Simulacra not only destabilise the relationship between the consumer/reader/watcher/observer and the object because we might expect to find an original version of this story, for instance, but discover empty vacuity instead. For Baudrillard, we now live in a world where simulacra precede simulation.
That is, we are more likely to find copies without originals, than we are to find copies with originals.
Baudrillard calls this the hyperreal, and says it typifies postmodernism. This is what Athena is referring to in the passage above when she is talking about some airbrushed photos of her.
A couple of pages later, June herself wants to become a simulacrum. Looking at her own new profile pictures, she notes that ‘I look like someone who could write a book about Chinese laborers in World War I and do it justice. I look like Juniper Song’ (p. 70).
It’s precisely this idea that she, only now, looks like herself, that proves that June is working within the logic of the simulacrum, of the hyperreal.
Past it?
On the one hand modern speed; and on the other hand postmodernist simulacra.
It looks like, in her satire of the publishing industry and in her complaint about the recent phenomenon of cancelling people who cause offence, Kuang is able to be ‘on point’.
However, aren’t these ideas rather old and dated by now?
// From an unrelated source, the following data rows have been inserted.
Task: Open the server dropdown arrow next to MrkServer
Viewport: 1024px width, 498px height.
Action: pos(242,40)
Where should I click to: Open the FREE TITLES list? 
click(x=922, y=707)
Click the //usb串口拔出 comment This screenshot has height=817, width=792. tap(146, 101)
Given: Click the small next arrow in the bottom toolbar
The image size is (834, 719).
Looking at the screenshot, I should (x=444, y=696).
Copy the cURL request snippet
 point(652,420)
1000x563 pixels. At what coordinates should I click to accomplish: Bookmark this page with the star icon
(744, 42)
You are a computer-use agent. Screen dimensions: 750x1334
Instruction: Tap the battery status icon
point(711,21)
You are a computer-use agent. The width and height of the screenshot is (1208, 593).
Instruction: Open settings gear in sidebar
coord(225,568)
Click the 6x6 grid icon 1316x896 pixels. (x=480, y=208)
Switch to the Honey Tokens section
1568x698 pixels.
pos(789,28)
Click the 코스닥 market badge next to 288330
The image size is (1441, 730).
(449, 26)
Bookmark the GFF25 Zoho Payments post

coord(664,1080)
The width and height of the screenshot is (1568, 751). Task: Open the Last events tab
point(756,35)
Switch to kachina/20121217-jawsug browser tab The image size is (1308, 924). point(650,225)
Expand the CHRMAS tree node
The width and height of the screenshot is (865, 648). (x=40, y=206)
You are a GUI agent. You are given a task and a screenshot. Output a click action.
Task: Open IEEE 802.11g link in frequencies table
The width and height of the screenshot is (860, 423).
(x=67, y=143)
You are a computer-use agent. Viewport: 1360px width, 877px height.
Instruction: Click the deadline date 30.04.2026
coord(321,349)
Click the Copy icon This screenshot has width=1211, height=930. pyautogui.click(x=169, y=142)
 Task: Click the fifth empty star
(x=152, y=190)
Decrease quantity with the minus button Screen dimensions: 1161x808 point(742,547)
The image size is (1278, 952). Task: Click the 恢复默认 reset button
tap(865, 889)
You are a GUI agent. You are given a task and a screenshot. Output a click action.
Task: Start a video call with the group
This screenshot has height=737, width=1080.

Virilio started writing about dromology in the 1970s; Baudrillard wrote Simulation and Simulacra in the early 1980s.
Postmodernism was big then; but is it important now?
In that post about Sexton’s poetry, I described how we might think of it as post-postmodernist—what we might also call metamodernist. It had used the playful tropes of postmodernism, but rejected postmodernism’s empty nihilism.
However, Yellowface thrives in these contortions of truthfulness. There are strategies for nested truths—how June can organise her guilt into a ‘she said, he said’ deflection, in which, as she tells her reader, ‘we’ll all get dragged down in the mud’ of truth (p. 319).
Which is why I wonder whether Yellowface, as engaging as it was, did feel a bit dated—a bit past it.